INTRODUCTION Liver tumors (also known as hepatic tumors) are abnormal growth of liver cells on or in the liver. Several distinct types of tumors can develop in the liver because the liver is made up of various cell types.

CLASSIFICATION Liver tumors can be classified as benign (non-cancerous) or malignant (cancerous) growths. BENIGN LESIONS : Benign liver lesions can be solid or cystic lesions Solid benign lesions include: 1. Hemangioma 2. Adenoma 3. Focal nodular hyperplasia. 4. Bile duct hamartoma.

Some other benign tumors which are rare include: a. Macroregenerative nodules previously known as adenomatous hyperplasia. b. Nodular regenerative hyperplasia c. Mesenchymal hamartomas d. Fatty tumors of the liver which include lipomas,myelolipomas,angiolipomas . e. Inflammatory pseudotumors Other extremely rare benign hepatic tumors include leiomyomas,myxomas,schwannomas,lyphangiomas and teratomas .

Cystic benign lesions include: 1. Congenital or simple cyst 2. Biliary Cystadenoma 3. Polycystic Liver disease 4. Bile duct cysts.
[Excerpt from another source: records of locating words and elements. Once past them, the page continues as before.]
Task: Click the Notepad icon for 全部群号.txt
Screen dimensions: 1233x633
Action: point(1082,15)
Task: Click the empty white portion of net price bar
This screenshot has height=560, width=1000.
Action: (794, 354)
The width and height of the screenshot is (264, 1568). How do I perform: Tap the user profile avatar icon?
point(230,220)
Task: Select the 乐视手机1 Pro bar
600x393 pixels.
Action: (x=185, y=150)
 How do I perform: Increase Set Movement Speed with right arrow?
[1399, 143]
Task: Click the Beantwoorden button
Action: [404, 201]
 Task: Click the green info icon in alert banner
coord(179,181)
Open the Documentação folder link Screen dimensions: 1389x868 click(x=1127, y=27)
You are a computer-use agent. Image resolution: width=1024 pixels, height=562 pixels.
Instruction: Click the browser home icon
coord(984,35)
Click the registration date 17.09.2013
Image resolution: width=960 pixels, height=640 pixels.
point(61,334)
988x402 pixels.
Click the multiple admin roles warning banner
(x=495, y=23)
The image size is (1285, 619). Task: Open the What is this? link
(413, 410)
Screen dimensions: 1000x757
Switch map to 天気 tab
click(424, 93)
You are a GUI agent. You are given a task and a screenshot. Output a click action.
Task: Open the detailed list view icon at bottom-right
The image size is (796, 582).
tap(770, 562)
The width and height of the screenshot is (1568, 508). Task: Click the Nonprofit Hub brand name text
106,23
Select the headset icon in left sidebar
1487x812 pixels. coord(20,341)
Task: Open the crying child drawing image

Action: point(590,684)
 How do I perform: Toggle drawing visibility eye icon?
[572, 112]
Malignant lesions of the liver include: 1. HEPATOCELLULAR CARCINOMA 2. Cholangiocarcinoma 3. Gallbladder cancer 4. Metastatic colorectal cancer 5. Metastatic neuroendocrine cancer 6. Other metastatic cancers

EVALUATION OF AN INCIDENTAL LIVER MASS It is estimated that benign focal liver masses are present in approximately 10%-20% of the population in developed countries. A liver mass is often identified incidentally during a radiologic imaging procedure performed for another indication. Many benign lesions can be adequately characterised by modern imaging studies such as CT,ultrasound and MRI. An orderly approach should be taken to the work up of an incidental liver lesion to minimise unnecessary testing.

The evaluation of an incidental liver mass begins with a history and physical examination. This should be followed up by the necessary blood work like CBP,platlet count,BUN,creatinine,LFT etc. Imaging studies like USG,CT or MRI etc. Liver biopsy is indicated when biochemical analysis and diagnostic imaging fails to lead to a definitive diagnosis. Absolute contraindications to liver biopsy: . 1.Significant coagulopathy 2.Biliary dilatation 3.Suspicion of hemangioma or echinococcal cyst.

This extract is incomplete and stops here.